_Problem details_
Copy out every line of the records below that contains the string "number". Matching is case-sensitive.

_Data shown_
◆ ◆ ◆ ◆ ◆

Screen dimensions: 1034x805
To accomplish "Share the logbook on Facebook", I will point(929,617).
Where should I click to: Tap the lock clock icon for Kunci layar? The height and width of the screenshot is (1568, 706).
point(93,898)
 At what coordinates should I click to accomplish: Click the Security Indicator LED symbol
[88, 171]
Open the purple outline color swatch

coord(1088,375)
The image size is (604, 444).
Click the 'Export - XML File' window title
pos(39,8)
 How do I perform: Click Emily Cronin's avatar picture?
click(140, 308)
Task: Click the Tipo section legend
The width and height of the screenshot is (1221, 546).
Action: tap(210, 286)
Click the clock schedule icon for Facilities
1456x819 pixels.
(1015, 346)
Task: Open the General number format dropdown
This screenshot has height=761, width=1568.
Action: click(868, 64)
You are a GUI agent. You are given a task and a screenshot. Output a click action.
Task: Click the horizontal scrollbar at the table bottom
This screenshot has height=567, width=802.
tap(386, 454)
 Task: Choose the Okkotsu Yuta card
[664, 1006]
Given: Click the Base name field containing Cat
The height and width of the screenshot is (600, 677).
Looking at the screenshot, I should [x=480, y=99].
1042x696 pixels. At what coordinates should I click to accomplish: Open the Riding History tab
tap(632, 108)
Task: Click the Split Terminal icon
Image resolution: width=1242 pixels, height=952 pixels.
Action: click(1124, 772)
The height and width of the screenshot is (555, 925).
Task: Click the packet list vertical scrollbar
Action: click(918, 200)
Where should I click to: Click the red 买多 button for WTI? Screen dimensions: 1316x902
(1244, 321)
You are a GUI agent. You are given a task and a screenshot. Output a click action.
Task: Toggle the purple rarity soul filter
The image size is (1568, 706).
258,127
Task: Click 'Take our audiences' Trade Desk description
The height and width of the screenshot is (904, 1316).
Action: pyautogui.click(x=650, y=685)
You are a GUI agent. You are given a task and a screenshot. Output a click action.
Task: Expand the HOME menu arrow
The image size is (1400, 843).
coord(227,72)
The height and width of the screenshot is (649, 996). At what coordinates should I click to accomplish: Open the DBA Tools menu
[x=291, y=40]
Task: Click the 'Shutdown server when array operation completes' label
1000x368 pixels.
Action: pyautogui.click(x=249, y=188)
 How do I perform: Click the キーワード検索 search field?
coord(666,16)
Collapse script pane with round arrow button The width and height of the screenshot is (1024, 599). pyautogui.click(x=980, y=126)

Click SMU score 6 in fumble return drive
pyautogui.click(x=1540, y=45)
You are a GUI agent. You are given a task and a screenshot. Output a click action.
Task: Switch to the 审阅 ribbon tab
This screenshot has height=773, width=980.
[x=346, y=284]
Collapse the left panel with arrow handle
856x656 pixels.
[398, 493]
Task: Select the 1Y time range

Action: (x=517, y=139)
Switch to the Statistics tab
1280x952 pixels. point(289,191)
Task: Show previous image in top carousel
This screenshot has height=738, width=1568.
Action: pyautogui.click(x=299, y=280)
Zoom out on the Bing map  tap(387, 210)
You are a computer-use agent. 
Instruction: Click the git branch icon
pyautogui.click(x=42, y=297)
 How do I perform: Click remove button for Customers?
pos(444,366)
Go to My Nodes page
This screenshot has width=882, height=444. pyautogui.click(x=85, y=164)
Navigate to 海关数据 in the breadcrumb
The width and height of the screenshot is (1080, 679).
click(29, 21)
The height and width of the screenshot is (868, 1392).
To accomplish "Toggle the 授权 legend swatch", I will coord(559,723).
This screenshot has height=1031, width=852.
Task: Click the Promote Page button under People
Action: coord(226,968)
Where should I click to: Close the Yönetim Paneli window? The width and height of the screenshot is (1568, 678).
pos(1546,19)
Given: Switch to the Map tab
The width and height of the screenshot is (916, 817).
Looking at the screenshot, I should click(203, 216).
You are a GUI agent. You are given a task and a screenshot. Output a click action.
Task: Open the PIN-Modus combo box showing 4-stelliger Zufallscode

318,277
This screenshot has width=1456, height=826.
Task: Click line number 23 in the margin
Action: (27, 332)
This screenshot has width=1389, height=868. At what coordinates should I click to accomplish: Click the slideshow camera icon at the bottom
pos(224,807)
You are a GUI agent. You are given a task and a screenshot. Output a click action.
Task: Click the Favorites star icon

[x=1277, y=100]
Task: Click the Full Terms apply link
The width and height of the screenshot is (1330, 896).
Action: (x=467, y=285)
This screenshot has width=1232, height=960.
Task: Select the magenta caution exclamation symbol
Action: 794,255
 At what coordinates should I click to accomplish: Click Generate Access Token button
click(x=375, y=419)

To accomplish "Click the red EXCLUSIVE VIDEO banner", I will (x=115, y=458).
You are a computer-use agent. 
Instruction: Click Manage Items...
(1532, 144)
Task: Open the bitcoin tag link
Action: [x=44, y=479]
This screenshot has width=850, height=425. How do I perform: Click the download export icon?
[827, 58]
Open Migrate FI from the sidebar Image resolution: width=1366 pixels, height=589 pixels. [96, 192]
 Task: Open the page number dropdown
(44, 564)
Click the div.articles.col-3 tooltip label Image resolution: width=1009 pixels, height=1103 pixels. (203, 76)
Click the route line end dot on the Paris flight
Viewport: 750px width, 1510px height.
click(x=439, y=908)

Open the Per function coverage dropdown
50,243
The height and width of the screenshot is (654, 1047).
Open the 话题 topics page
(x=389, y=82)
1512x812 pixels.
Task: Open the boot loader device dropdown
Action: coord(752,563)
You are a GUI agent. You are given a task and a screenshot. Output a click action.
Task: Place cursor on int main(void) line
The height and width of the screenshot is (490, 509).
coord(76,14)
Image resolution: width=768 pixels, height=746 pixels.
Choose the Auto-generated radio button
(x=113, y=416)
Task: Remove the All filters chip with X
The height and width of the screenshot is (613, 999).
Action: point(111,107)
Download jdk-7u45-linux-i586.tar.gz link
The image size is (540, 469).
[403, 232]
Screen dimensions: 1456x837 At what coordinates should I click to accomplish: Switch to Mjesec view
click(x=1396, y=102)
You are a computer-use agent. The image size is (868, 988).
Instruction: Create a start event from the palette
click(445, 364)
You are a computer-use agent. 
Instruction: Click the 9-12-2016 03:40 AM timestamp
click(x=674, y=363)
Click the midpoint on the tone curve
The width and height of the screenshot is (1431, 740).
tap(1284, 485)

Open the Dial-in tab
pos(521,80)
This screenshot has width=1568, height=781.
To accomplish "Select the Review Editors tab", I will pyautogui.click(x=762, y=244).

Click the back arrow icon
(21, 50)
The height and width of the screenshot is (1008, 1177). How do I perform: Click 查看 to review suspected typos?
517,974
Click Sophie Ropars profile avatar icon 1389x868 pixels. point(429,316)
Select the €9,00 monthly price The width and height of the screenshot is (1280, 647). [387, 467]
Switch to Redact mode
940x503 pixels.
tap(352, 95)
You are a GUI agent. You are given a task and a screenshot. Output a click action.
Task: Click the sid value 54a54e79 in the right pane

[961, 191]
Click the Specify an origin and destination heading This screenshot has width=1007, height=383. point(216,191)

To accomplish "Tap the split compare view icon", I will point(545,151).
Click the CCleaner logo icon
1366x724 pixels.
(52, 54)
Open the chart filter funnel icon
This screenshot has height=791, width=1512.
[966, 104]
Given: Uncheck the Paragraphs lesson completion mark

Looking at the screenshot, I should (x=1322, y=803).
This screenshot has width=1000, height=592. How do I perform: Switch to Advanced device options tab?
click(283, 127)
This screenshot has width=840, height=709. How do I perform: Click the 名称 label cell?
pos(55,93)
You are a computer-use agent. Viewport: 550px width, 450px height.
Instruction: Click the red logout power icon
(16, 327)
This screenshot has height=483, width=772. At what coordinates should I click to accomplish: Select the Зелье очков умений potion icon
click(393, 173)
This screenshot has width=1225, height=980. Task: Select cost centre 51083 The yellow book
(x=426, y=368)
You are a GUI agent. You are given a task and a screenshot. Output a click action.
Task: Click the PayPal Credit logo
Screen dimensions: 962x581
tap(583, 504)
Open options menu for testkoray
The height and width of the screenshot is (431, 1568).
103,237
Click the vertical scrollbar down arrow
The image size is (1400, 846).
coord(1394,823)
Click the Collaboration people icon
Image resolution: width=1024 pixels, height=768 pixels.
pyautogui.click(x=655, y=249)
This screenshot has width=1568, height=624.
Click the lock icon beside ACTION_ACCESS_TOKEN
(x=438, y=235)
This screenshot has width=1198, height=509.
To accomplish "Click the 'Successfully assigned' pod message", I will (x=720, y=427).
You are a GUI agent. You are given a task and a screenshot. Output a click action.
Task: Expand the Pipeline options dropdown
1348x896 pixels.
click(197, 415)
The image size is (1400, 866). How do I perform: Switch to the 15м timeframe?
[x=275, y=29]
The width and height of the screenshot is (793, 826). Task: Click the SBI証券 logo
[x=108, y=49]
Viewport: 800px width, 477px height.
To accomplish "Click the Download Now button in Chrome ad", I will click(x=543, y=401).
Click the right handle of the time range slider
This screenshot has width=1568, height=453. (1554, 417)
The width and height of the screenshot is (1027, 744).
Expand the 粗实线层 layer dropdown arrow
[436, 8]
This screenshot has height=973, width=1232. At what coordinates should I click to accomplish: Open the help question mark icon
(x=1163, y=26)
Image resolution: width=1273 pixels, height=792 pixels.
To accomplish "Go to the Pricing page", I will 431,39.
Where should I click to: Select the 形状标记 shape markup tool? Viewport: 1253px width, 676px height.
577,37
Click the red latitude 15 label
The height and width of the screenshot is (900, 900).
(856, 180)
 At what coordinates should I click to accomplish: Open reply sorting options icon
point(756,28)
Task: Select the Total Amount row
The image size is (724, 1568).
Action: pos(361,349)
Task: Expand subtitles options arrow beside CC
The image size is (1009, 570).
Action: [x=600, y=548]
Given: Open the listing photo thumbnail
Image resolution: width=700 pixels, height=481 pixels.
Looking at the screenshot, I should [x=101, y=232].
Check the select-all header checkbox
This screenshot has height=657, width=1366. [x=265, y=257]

◆ ◆ ◆ ◆ ◆

_Answer_
Task: Open the General number format dropdown
Task: Click line number 23 in the margin
 Task: Open the page number dropdown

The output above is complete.